Many RAG examples rely on cloud LLMs and hosted vector databases. While convenient, that approach introduces:
- Data privacy concerns
- Ongoing inference costs
- Latency variability
- Vendor lock-in
This project demonstrates that production-grade RAG pipelines can run locally, with predictable performance and full data ownership.
Technology Stack
API Layer – FastAPI
FastAPI provides:
- Clear request/response schemas
- Async support
- Automatic OpenAPI documentation
Endpoints:
POST /ask– RAG-powered question answeringPOST /agent– Tool-based agent executionGET /health– Service health check
Vector Store – PostgreSQL + pgvector
Instead of a managed vector database, we use pgvector, which allows vector similarity search directly inside PostgreSQL.
Key design choices:
- Cosine similarity
- IVFFLAT index for scalable approximate search
- Fixed vector dimension (768) matching the embedding model
CREATE TABLE embeddings (
chunk_id TEXT PRIMARY KEY,
embedding vector(768) NOT NULL
);
CREATE INDEX idx_embeddings_ivfflat
ON embeddings USING ivfflat (embedding vector_cosine_ops);
This keeps operational complexity low while still supporting efficient semantic search.
Embeddings – Ollama
Embeddings are generated locally using Ollama’s embedding models (e.g. nomic-embed-text).
Benefits:
- No Python ML stack (no torch, CUDA, etc.)
- Consistent API with generation models
- Easy model swapping
from langchain_ollama import OllamaEmbeddings
embeddings = OllamaEmbeddings(
model="nomic-embed-text",
base_url="http://localhost:11434"
)
LLM – Mistral via Ollama
For generation, the system uses Mistral served locally through Ollama.
from langchain_ollama import ChatOllama
llm = ChatOllama(
model="mistral",
base_url="http://localhost:11434",
temperature=0.2,
)
This allows:
- Deterministic, low-latency responses
- Full offline operation
- Easy experimentation with other models
RAG Pipeline Implementation
Chunking Strategy
We use recursive character-based chunking with overlap to preserve semantic continuity.
RecursiveCharacterTextSplitter(
chunk_size=900,
chunk_overlap=150
)
This balances retrieval accuracy with token efficiency.
Retrieval
At query time:
- The question is embedded
- A top-K cosine similarity search is executed in Postgres
- Matching chunks are assembled into a context window
Each retrieved chunk is tracked for citation and explainability.
Prompting & Grounding
The system prompt enforces grounding:
“Answer using ONLY the provided context. If the context is insufficient, say so.”
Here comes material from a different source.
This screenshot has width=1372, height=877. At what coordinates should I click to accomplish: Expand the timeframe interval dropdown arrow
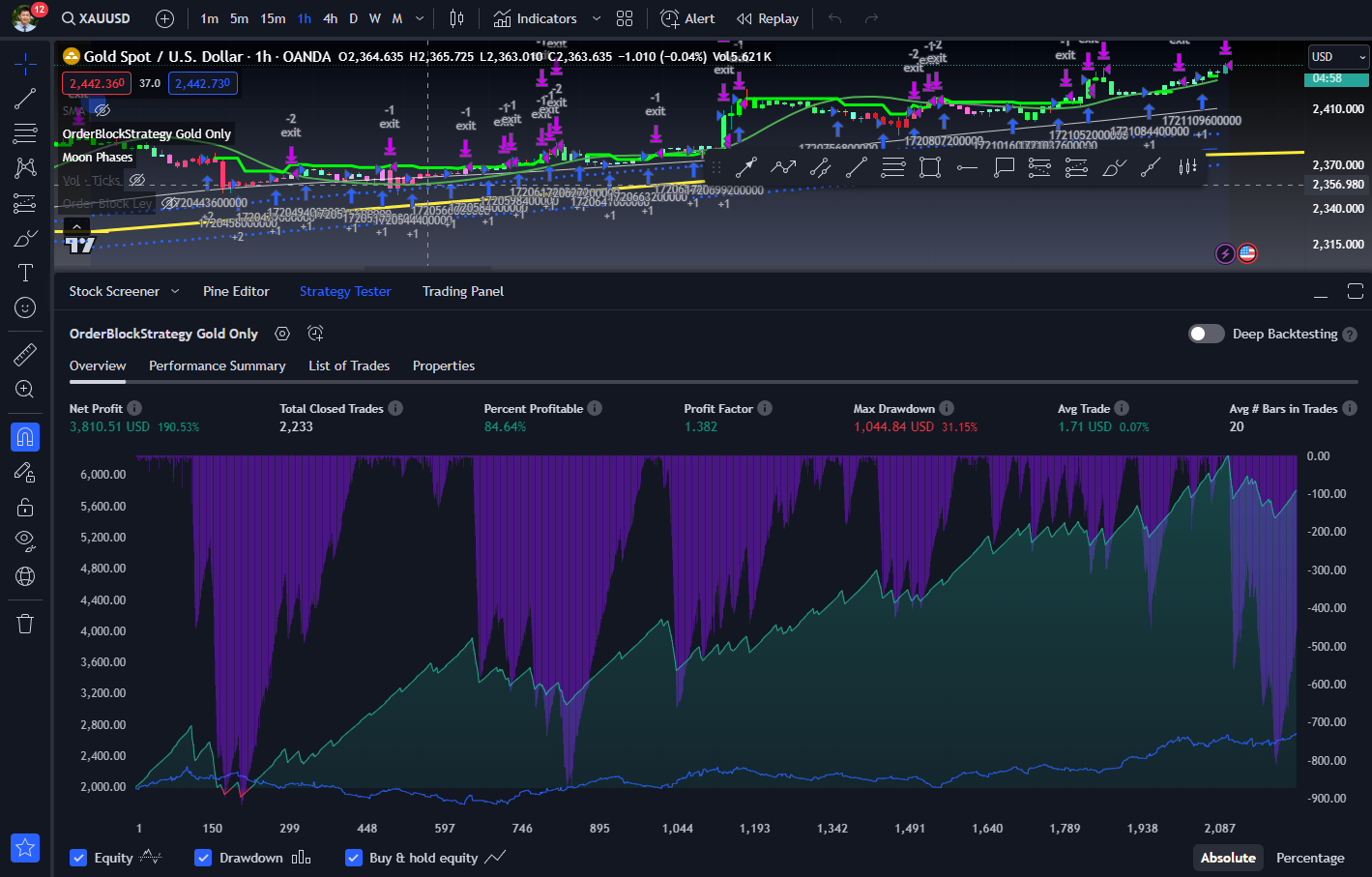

This dramatically reduces hallucinations and ensures traceable outputs.
Agent Support
In addition to standard RAG, the system includes a lightweight agent abstraction using LangChain tools. This demonstrates:
- Tool calling
- Multi-step reasoning
- Separation between retrieval and orchestration logic
This is particularly useful for workflows that extend beyond Q&A (e.g. summarization, validation, enrichment).
Testing the System
Example query:
curl http://localhost:8000/ask \
-H "Content-Type: application/json" \
-d '{"question":"How does authentication work in the platform?"}'
The response includes:
- A synthesized answer
- Supporting citations
- Confidence scores from vector similarity
Lessons Learned
Key takeaways from building this system:
- Local-first RAG is practical with modern tooling
- pgvector is sufficient for many real-world workloads
- Ollama removes most ML operational friction
- LangChain’s modularization requires careful dependency management
- Fixed embedding dimensions must match DB schema exactly
Future Enhancements
Potential next steps:
- MMR or hybrid (BM25 + vector) retrieval
- Cross-encoder reranking
- Streaming token responses
- Evaluation harness (precision@k, faithfulness)
- Multi-tenant document isolation
Conclusion
This project demonstrates a production-aligned, privacy-preserving RAG architecture using open-source tools. It shows how modern LLM systems can be built with:
- Clear separation of concerns
- Strong grounding guarantees
- Minimal infrastructure overhead
- Full local control
For engineers evaluating RAG architectures, this approach provides a solid baseline that scales from laptop demos to controlled production environments.